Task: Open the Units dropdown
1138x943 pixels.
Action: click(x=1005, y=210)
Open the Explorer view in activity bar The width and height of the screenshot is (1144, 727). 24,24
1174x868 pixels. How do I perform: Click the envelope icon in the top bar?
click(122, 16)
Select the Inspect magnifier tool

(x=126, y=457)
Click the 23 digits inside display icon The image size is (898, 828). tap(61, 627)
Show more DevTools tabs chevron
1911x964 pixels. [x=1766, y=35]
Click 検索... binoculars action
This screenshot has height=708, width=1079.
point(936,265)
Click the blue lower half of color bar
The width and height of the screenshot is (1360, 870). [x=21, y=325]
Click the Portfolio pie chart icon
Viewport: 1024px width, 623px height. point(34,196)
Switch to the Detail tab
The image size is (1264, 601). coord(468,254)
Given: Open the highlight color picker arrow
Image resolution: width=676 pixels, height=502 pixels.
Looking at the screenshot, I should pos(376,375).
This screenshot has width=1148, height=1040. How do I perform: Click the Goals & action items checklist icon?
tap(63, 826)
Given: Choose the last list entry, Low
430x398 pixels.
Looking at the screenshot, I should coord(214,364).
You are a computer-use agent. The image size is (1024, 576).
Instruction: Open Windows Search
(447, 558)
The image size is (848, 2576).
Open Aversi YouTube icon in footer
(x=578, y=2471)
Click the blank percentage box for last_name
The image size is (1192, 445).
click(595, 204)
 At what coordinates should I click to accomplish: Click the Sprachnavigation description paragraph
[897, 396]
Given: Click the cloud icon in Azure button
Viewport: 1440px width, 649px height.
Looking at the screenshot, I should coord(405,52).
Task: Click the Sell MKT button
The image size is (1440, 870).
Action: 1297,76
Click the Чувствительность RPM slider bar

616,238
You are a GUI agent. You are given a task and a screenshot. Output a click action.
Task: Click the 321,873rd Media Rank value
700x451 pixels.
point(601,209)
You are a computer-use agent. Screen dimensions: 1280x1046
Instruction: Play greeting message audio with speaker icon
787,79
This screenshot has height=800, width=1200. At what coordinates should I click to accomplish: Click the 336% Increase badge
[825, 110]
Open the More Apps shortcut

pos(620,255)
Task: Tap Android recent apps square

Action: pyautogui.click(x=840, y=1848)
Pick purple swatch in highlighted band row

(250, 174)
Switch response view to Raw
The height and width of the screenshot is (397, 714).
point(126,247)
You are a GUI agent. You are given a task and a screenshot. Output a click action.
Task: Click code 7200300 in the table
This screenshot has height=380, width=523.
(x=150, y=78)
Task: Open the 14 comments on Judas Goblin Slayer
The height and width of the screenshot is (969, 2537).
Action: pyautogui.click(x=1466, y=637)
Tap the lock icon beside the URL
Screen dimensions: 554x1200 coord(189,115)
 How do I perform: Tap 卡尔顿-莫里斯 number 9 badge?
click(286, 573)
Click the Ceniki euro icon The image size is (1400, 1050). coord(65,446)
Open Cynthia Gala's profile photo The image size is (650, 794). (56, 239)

+--

The lines to return are those in the entries above that hold "computer".

You are a computer-use agent. The image size is (1024, 576).
You are a computer-use agent. Screen dimensions: 1280x1046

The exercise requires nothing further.